重症型血友病BにおけるAAV遺伝子療法の持続的な臨床効果。

背景：アデノ随伴ウイルス（AAV）を媒介とした遺伝子療法は、血友病Bの治療法として有望な選択肢として浮上しています。scAAV2/8-LP1-hFIXco遺伝子療法で成功裏に治療を受けた患者群における13年間の追跡調査から、安全性および持続性に関するデータが現在入手可能です。

方法：重症の血友病B患者10名に対し、3つの用量群（低用量：体重1kgあたり2×10ベクターゲノム[vg] [2例]；中間用量：6×10 vg/kg [2例]；または高用量：2×10 vg/kg [6例]）の1つに分類され、単回静脈内投与を受けました。有効性評価項目には、第IX因子活性、年間出血率、第IX因子濃縮液の使用量が含まれました。安全性評価には、臨床イベント、肝機能、画像検査が含まれました。

結果：参加者は中央値13.0年（範囲、11.1～13.8年）追跡されました。第IX因子活性は用量群間で安定しており、低用量群では平均1.7 IU/dL、中間用量群では2.3 IU/dL、高用量群では4.8 IU/dLでした。10人の参加者中7人は予防療法を受けませんでした。
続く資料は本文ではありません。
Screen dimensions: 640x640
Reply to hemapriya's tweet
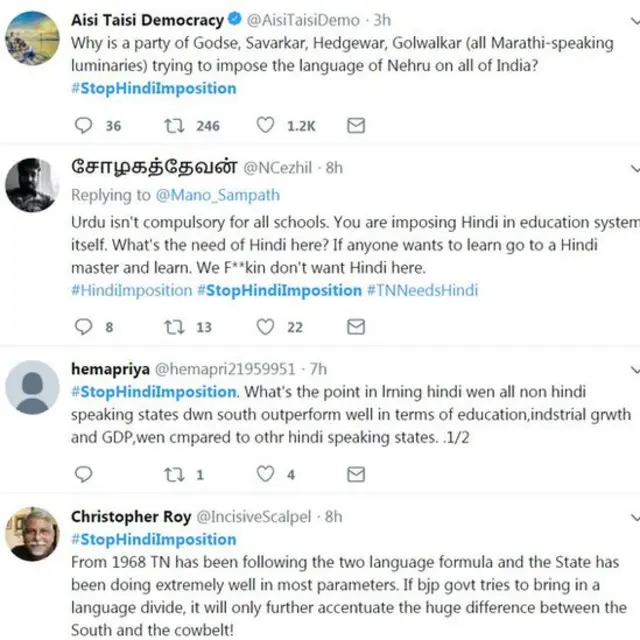point(84,474)
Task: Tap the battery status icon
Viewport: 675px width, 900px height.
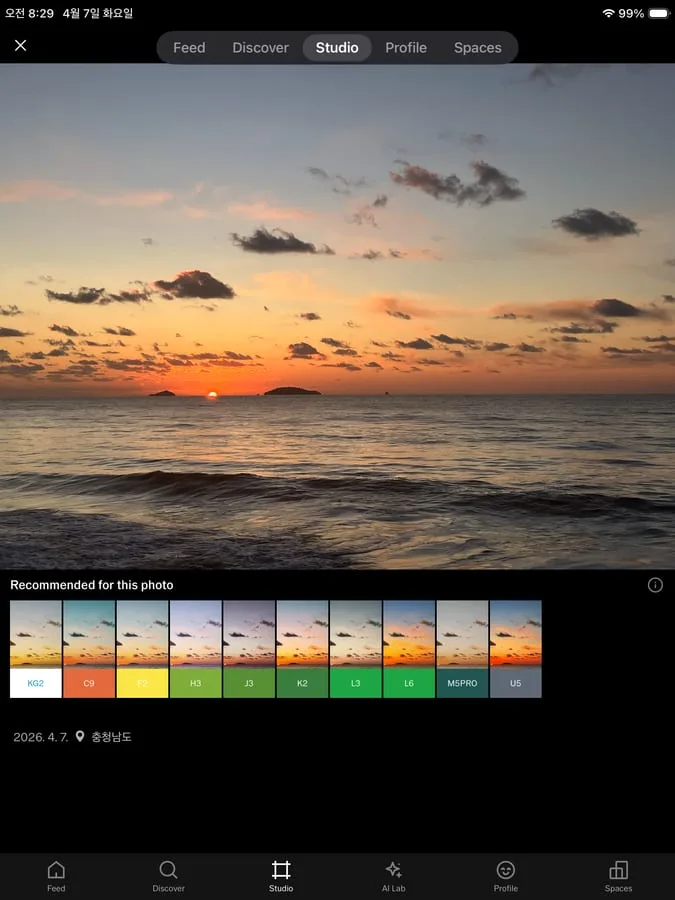Action: coord(658,14)
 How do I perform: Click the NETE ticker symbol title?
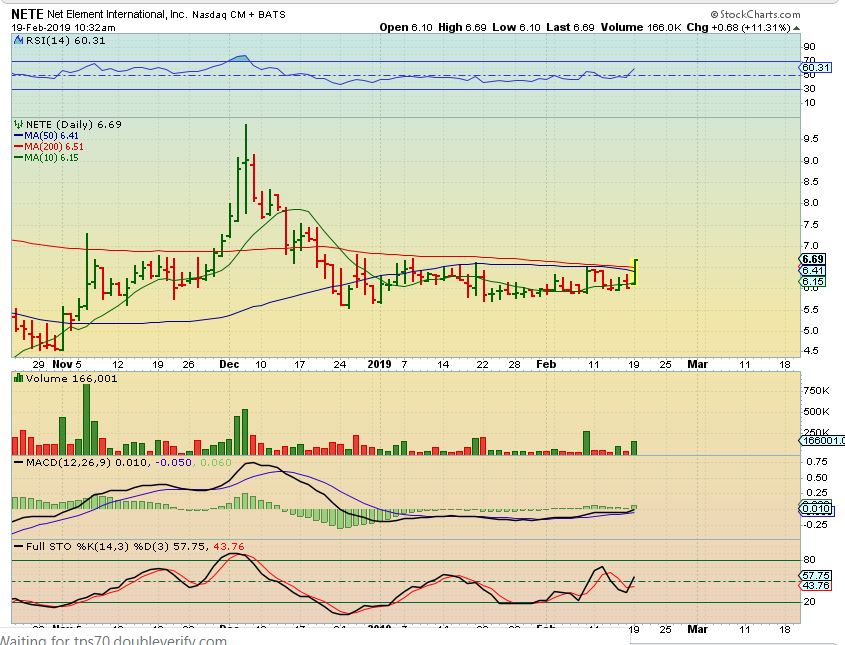tap(27, 14)
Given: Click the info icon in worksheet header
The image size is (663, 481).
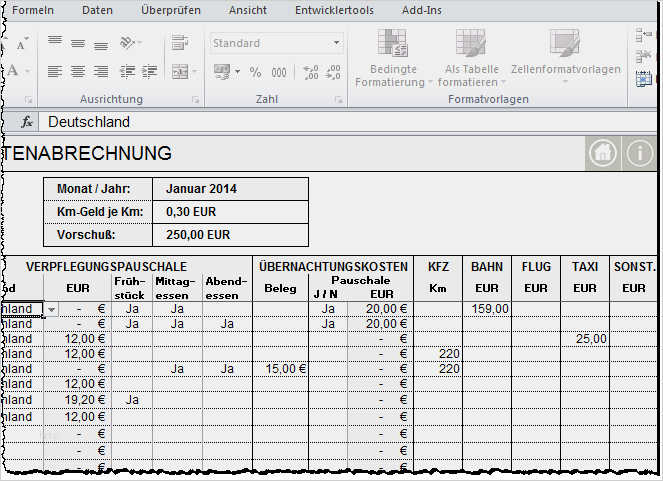Looking at the screenshot, I should click(639, 153).
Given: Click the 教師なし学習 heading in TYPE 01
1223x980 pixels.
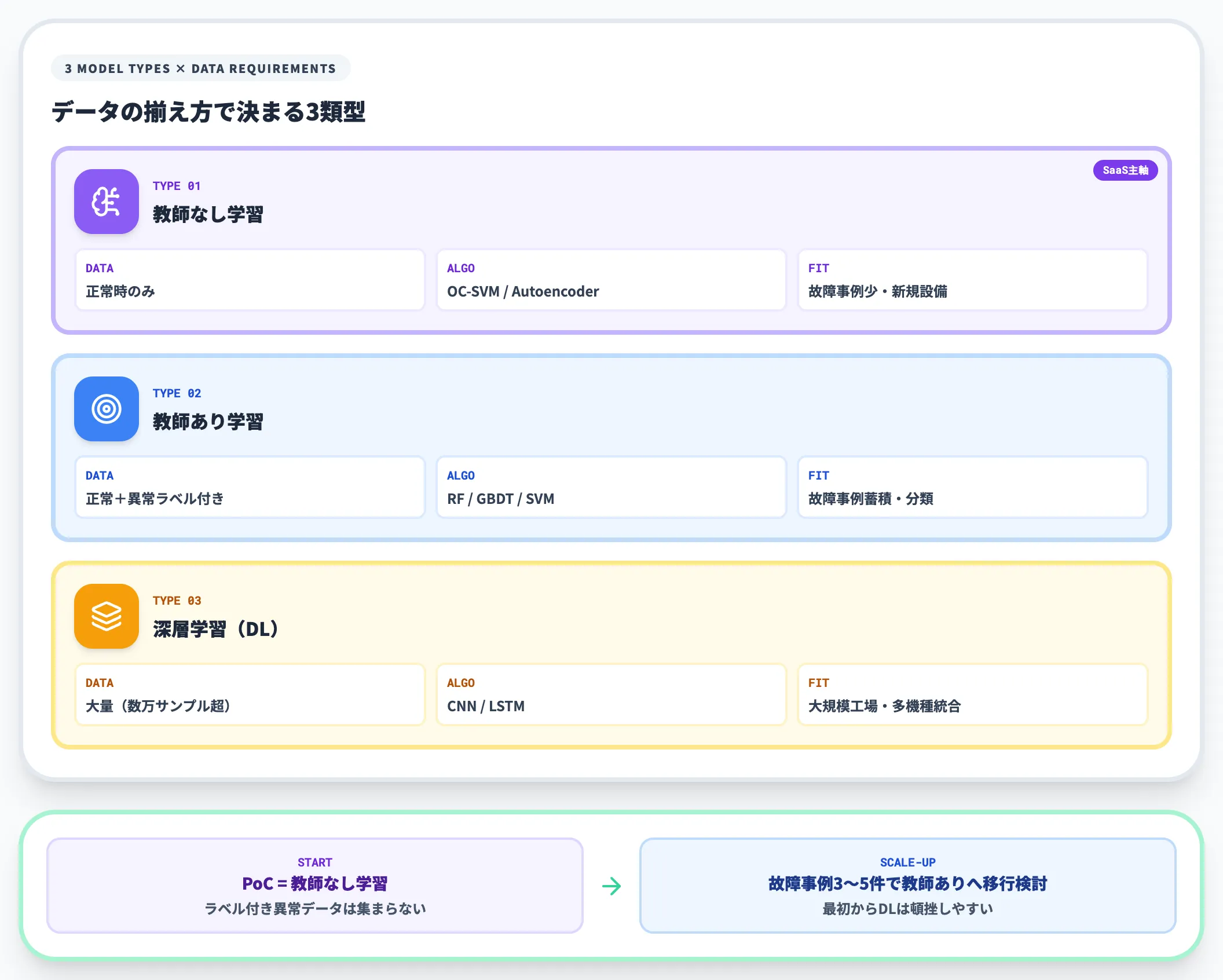Looking at the screenshot, I should (x=208, y=214).
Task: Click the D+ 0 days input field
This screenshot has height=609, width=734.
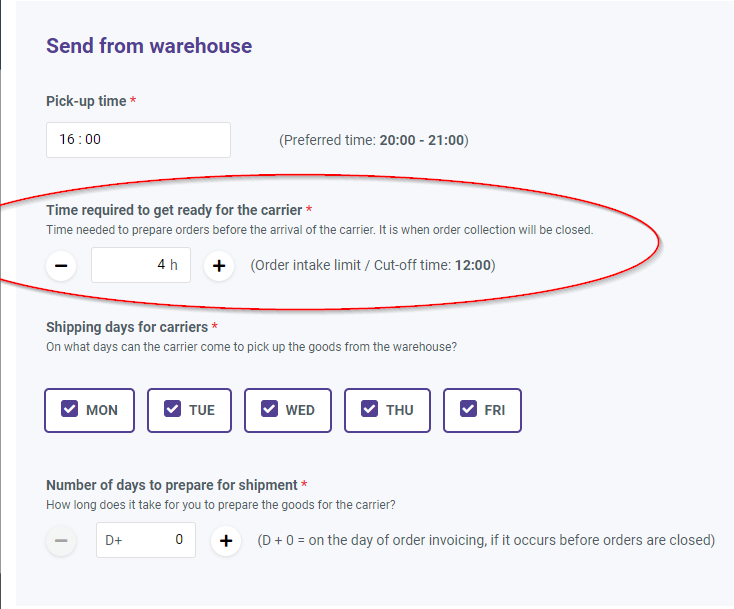Action: (x=146, y=540)
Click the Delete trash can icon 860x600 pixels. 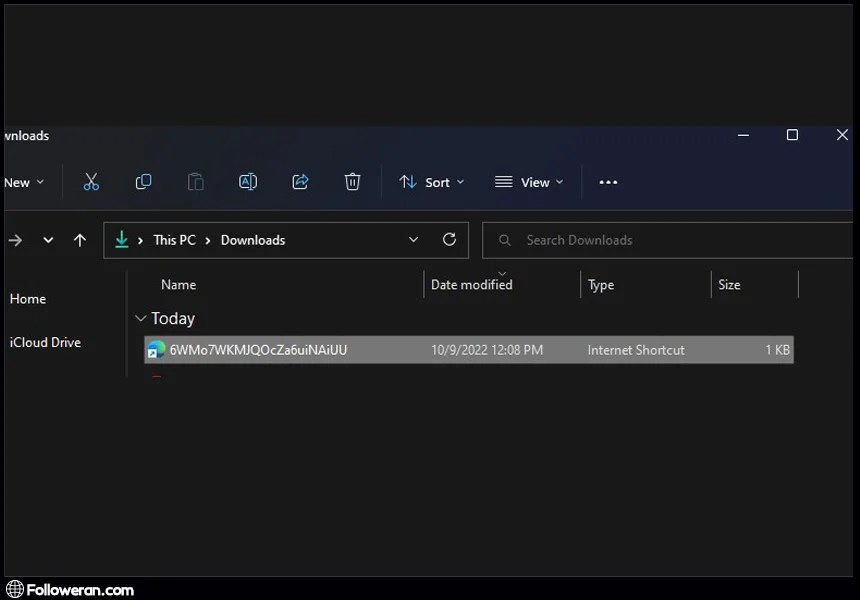click(352, 182)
年間出血率は中央値で14.0回（四分位範囲、12.0～21.5）から1.5回（四分位範囲、0.7～2.2）に減少しました。これは9.7倍の減少を示しました。第IX因子濃縮製剤の使用量は12.4倍減少しました（四分位範囲、2.2から27.1）。ベクター関連有害事象は合計15件発生し、主にアミノトランスフェラーゼ値の一時的な上昇が主でした。第IX因子阻害剤、血栓症、または慢性肝障害はどの参加者にも発症しませんでした。2件の癌が同定されましたが、研究者および専門家からなる多職種チームにより、ベクターとの関連性はないと判断されました。投与後10年後に1名の被験者で実施された肝生検では、線維化や異形成を伴わない肝細胞における転写活性のあるトランスジェン表現が確認されました。AAV8に対する中和抗体レベルは追跡期間中を通じて高値を維持し、ベクターの再投与における潜在的な障害を示唆しています。

結論：単回投与のscAAV2/8-LP1-hFIXco遺伝子療法は、13年間にわたる持続的な因子IX発現、臨床的効果の維持、および遅発性安全性懸念の absence を示しました。これらのデータは、重症血友病Bに対するAAV遺伝子療法の長期的な有効性と安全性を支持しています。（資金提供：イギリス医学研究会議ほか；ClinicalTrials.gov番号、NCT00979238；EudraCT番号、2005-005711-17。）